The ship made its slow progress over the water towards them, and after what felt like half a day, ground its way up the shore. Sir Ralph and his men were first aboard, while Baldwin waited, and then he took the reins of the horses with the dead men on their back. As he did so, there was a cry from the ship.
‘Get on board quickly! They’re coming!’
Baldwin snapped his head around and saw a small contingent of horse, perhaps a vingtaine, milling about at their camp. Then the enemy saw the ship’s sails, and there was a flurry of orders and activity as they remounted, ready to pursue Sir Baldwin’s group.
There was little time. Baldwin took his own horse on first, and waited until the beast was aboard and held firmly before returning to the horses carrying the dead men. He had the reins in his hand, but some of his anxiety must have been communicated to Wolf, as the brute gave a bark, and set up such a row, that the two horses became nervous, and one began plunging wildly. There was a crack, and the lines holding Thomas snapped, the body tumbling to the ground, and then the horse was off, leaving Baldwin with a rope burn on the palm of his hand. Alarmed by the plunging of the other, Pagan’s horse too began to rear. There was no time to calm it. Cursing, Baldwin released the beast, and it galloped off after the first.
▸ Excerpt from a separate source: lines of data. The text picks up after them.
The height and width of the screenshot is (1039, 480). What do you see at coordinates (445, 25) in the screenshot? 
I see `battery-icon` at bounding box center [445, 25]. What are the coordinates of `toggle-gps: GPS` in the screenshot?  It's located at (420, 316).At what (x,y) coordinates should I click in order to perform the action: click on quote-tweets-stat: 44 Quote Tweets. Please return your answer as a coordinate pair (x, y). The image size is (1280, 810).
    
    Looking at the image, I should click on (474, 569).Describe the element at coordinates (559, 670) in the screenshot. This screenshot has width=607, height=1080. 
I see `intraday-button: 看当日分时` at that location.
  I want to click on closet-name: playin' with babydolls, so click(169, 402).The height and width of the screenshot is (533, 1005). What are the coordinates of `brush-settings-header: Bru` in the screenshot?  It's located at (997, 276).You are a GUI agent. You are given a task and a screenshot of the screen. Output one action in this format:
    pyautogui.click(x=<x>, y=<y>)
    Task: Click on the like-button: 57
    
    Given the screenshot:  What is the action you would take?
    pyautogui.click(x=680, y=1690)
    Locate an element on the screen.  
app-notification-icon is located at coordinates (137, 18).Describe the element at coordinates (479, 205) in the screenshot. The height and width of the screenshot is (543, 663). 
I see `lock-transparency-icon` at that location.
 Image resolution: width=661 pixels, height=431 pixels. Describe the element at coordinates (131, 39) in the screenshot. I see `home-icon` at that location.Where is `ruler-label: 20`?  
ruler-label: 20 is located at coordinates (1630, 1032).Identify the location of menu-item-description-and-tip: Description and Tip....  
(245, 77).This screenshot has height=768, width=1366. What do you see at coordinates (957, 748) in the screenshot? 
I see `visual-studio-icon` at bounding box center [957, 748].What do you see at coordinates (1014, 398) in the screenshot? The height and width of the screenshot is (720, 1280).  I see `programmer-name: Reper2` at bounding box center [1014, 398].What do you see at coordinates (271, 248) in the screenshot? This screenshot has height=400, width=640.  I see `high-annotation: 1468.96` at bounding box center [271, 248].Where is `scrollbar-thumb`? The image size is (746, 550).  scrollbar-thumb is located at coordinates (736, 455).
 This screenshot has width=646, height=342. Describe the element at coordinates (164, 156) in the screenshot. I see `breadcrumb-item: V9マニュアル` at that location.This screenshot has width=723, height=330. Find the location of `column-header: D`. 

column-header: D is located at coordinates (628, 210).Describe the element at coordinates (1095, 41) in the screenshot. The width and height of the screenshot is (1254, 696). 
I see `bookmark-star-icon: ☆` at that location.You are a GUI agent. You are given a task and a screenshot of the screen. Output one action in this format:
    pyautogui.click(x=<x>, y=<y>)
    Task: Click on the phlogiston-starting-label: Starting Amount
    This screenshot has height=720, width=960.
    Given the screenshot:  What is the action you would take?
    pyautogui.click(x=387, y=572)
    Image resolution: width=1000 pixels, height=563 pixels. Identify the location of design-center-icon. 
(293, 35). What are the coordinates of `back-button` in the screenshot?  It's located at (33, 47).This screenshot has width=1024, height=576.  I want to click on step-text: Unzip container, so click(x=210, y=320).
He was about to run to the ship, when he remembered Redcliffe’s purse. The man had been so proud of it and in any case, it was possible that there was money in it which his widow could use. Whipping out his dagger, he sliced through the laces holding the man’s purse to his belt, and then ran for the ship. It had already pushed away a little from the shore, and Baldwin tumbled into the freezing water, holding the purse aloft, but then he almost fell under from the weight of his mail on his back. He recovered, and Wolf was at his side. On a whim, he thrust the purse into Wolf’s mouth, and the solemn-faced dog took it gently, continuing paddling through the water to the ship.
Baldwin floundered on, and would have failed, had not Sir Ralph thrown him a coil of rope. Clutching it, Baldwin pulled himself up aboard, falling on his back to gasp for breath.
It was Alexander who reached down, grabbed Wolf by the scruff of the neck and tail, and hauled him bodily from the water.